Figure 3.

Residues of E2 and coreceptors that influence hepatitis C virus (HCV) entry and infection. E2 and three receptors are depicted with the most complete crystal structure available, or with a crystal structure of a homologous receptor. Purple spacefill residues on E2 showed <20% binding to CD81 when substituted to alanine (81, 105); residues with the same color and representation on CD81 showed reduced or eliminated binding to soluble E2 during random mutagenesis (100). Orange spacefill residues on LIMP-2 showed reduced binding to soluble E2 when mutated to a non-synonymous coding variant or the corresponding residue for mouse SR-BI (106, 107).
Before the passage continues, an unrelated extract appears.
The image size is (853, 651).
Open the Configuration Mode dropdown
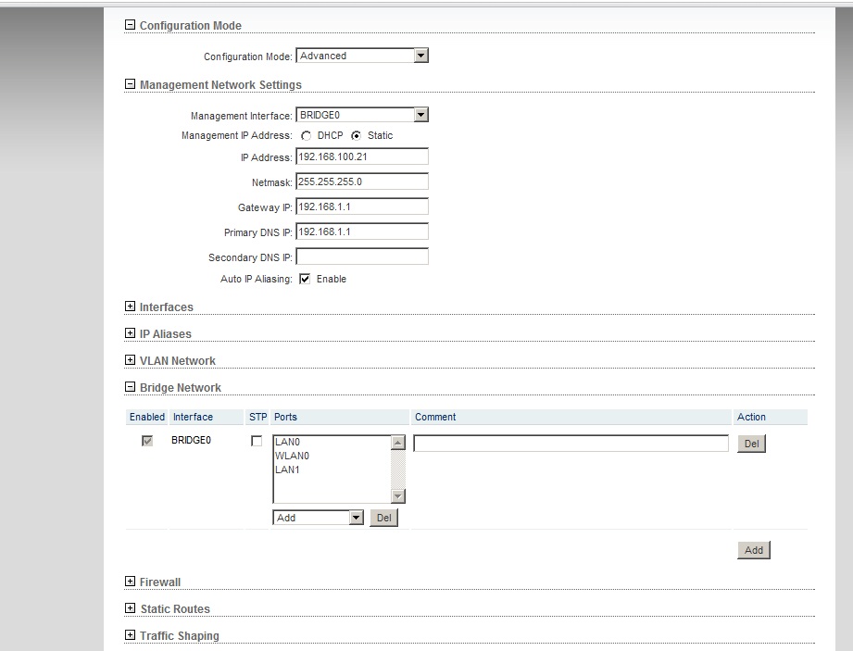click(x=420, y=56)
Binding determinants of E2 to SR-BI are present in HVR1 (108), and are not present on the E2 crystal structure. Cyan spacefill residues on CD81 showed reduced association with CLDN1 when mutated to alanine (67), while cyan spacefill residues on CLDN1 showed either reduced binding to CD81 or decreased entry of HCVpp in alanine substitutions (67, 97, 109). PDB codes used are: 4MWF (E2), 5TCX (CD81), 4F7B (LIMP-2, representing SR-BI), and 4P79 (mouse claudin-15, representing claudin-1). SR-BI and CLDN1 have only moderate sequence identities to their structurally characterized homologs (LIMP-2 has 34% identity with SR-BI, mouse claudin-15 has 35% identity with human CLDN1), thus structures of these receptors may differ from the homologs shown.